What is a bile duct cyst?
Bile ducts cysts, also known as choledochal cysts, are abnormal dilatations of the bile ducts especially the common bile duct. It is a congential anomaly, meaning that it is present from birth, and up to 20% of cases can remain asymptomatic until adulthood. These abnormal dilatations may involve part of the bile duct or the entire biliary tree, extending to the surrounding bile passages like those within the liver (intrahepatic biliary tree). Choledochal cysts are not a common condition and produce non-specific symptoms of liver and biliary disease in the early years of life.
The bile ducts are narrow passages that carry bile from the liver to the lumen of the duodenum. As bile flows through the canaliculi of the liver, it collects into the hepatic ducts and drain into the bile duct. Here it may enter the gallbladder where it is stored and released when needed. The bile duct is also joined by the pancreatic duct, which carries the pancreatic digestive enzymes into the duodenum. Read more on bile duct anatomy.
Types of Bile Duct Cysts
Simply, a choledochal cyst is an outpouching of the bile duct. It may vary in shape and distribution and therefore can be divided into five types of cysts. Most bile duct cysts are type I cysts.
- Type I cysts are saccular or fusiform dilatations involving part of or the entire bile duct that does not lie within the liver (extrahepatic). A saccular or fusiform dilatation means that the bile duct is bulging on all sides making it appear enlarged. Saccular cysts are as the name describes and the normally narrow bile duct becomes like a sac. Fusiform cysts are bulging in the middle but taper on either end. There are various sub-types including :
- Type IA which is saccular and involves most or all of the biliary tree.
- Type IB which is also saccular but only involves a limited portion of the biliary tree.
- Type IC which is more fusiform and involves most if not all of the biliary tree.
- Type II is an isolated sac (diverticulum) protruding from the common bile duct. Its walls may be continuous with the duct or it may be attached to it by a narrow stalk.
- Type III cysts arise from the intraduodenal portion of the bile duct, which is the part that extends into the duodenum of the small intestine. It is also known as a choledochocele and is a risk factor for bile duct stones, stenosis, strictures and obstruction as discussed under bile duct blockage.
- Type IV are multiple dilatations of the biliary tree. With type IVA, this may involve both the intrahepatic (within the liver) and extrahepatic (lying out of the liver) bile ducts. In type IVB, the multiple dilatations are isolated to the extrahepatic biliary tree only.
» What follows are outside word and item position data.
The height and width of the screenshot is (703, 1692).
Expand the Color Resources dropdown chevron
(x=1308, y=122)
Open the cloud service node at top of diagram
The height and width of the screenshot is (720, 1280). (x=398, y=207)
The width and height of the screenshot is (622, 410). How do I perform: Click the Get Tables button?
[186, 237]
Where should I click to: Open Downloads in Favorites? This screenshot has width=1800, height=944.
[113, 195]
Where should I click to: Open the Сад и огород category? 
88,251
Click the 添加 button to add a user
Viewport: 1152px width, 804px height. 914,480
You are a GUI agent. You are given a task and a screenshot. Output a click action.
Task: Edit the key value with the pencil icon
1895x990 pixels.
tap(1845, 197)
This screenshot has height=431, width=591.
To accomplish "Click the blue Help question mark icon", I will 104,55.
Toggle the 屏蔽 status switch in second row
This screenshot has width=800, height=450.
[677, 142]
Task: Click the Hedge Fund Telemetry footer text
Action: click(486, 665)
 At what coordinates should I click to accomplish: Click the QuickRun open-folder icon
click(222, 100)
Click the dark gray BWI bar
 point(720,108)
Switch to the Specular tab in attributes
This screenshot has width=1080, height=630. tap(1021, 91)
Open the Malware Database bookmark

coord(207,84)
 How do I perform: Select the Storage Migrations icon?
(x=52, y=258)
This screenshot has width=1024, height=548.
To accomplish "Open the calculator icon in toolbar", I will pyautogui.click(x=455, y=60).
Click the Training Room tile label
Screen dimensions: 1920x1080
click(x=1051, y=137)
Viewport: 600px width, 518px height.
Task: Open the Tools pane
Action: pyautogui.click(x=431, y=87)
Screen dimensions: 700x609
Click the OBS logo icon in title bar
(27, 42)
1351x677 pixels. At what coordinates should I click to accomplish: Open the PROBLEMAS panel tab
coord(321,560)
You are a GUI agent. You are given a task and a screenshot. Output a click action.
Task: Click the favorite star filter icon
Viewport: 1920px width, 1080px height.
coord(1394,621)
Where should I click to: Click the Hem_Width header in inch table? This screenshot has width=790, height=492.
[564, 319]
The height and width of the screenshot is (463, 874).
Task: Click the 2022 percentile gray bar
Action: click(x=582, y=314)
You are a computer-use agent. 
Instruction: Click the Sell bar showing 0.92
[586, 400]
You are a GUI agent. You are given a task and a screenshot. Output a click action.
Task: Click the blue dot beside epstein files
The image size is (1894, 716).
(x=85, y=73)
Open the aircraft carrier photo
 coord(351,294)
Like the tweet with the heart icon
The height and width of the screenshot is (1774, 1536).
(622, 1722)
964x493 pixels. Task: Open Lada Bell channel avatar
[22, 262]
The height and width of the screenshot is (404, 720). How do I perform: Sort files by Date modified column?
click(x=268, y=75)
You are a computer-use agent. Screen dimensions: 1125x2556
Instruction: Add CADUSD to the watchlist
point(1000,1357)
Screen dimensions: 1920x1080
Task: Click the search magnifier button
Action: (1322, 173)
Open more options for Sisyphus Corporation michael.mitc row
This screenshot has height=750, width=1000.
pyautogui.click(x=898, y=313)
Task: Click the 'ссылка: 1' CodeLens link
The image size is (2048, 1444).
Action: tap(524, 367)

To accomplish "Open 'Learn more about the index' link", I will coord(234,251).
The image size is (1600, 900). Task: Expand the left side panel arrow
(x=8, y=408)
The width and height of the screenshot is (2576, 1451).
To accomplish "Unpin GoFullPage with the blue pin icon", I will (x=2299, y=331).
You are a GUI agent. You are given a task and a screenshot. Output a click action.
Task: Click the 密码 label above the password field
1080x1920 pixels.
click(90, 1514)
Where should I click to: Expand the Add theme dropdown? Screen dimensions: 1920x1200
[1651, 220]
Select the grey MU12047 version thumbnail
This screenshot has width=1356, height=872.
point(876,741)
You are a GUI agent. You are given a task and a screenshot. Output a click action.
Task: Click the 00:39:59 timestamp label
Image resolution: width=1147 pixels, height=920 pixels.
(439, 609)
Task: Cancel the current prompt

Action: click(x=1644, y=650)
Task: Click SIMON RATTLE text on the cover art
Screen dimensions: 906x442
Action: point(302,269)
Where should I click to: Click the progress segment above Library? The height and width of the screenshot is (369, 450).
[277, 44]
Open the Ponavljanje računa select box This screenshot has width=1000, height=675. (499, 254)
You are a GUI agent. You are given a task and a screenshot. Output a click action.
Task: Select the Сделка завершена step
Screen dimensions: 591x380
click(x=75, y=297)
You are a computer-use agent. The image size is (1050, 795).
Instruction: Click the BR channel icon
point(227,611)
- Type V involves multiple dilatations of the intrahepatic biliary tree and is known as Caroli disease.
Signs and Symptoms of Bile Duct Cysts
The clinical presentation may vary with age and it is possible for a person with bile duct cysts to only show symptoms in adulthood. Jaundice and right upper abdominal pain are the more common symptoms.
Infants are unable to express abdominal pain so other symptoms that may be indicative of abdominal discomfort should be monitored like inconsolable crying, curling up in a ball and crying when the abdomen is touched or with tight clothing. Jaundice with pale stools and hepatomegaly (enlarged liver) may be seen in infants. With older children, the jaundice and pain may be associated with repeated episodes of bile duct obstruction and pancreatitis. The pain may close resemble gallstone pain and is associated with a mass in the right upper quadrant of the abdomen. In adults, the presentation may be more complex with jaundice and upper abdominal pain seen with conditions like cholangitis and complications like recurrent pancreatitis, cirrhosis and liver abscesses.